Trump’s withdrawal of the United States from potential membership in the Trans-Pacific Partnership, a 12-nation trade pact viewed by the Obama administration as a bulwark on China, left regional partners uncertain about the administration’s commitment to the region.

Late last month, Secretary of State Mike Pompeo announced an initial investment of $113 million in energy, infrastructure and digital commerce as the economic cornerstone of an “Indo-Pacific” strategy, which was interpreted by Washington’s foreign policy community as a lackluster attempt by Trump’s team to offer an alternative vision. The investment paled in comparison to China’s giant “belt and road” economic program that is distributing tens of billions of dollars in government-backed infrastructure loans across the region.
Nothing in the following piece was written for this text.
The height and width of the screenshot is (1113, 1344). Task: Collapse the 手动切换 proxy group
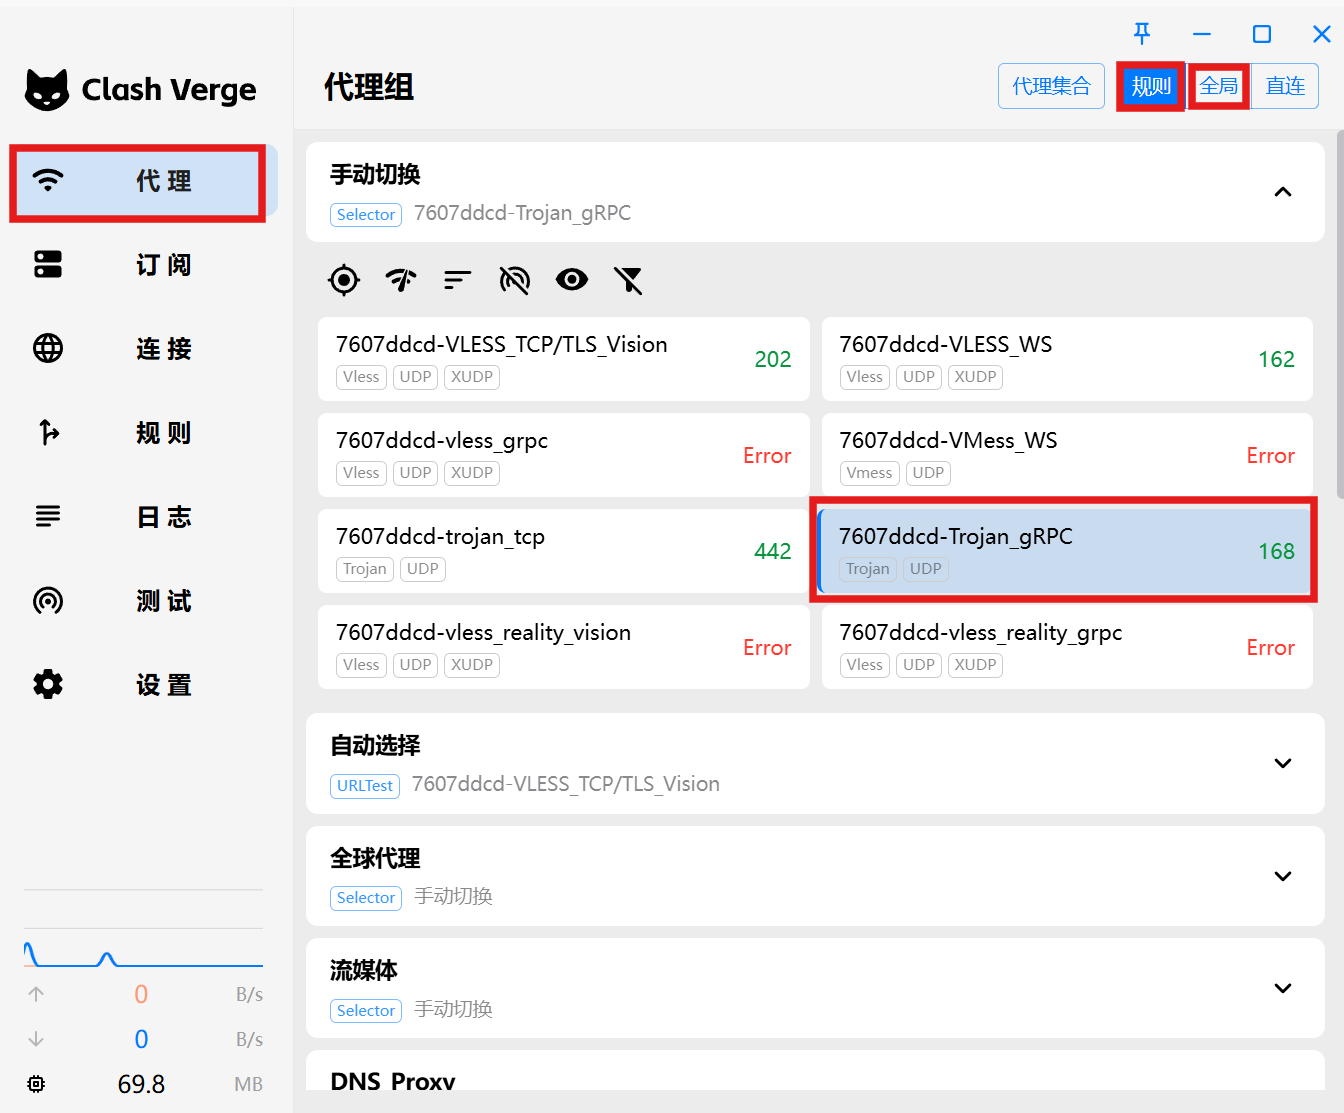point(1283,192)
In an attempt to soothe the concerns of American business leaders, Matt Pottinger, the senior director for Asia at the National Security Council, emphasized at the U.S. Chamber of Commerce that the initial sum was a starting point to jump-start American private sector investments that China can’t match.

“We know there’s anxiety about the adjustment that’s taking place in U.S. bilateral relationships, maybe one in particular,” Pottinger said, referring to China. “That adjustment is overdue. It’s inevitable. What’s important now is for the United States and our partners to look forward to the 21st century competition that all of us are facing and that together we will be able to win.”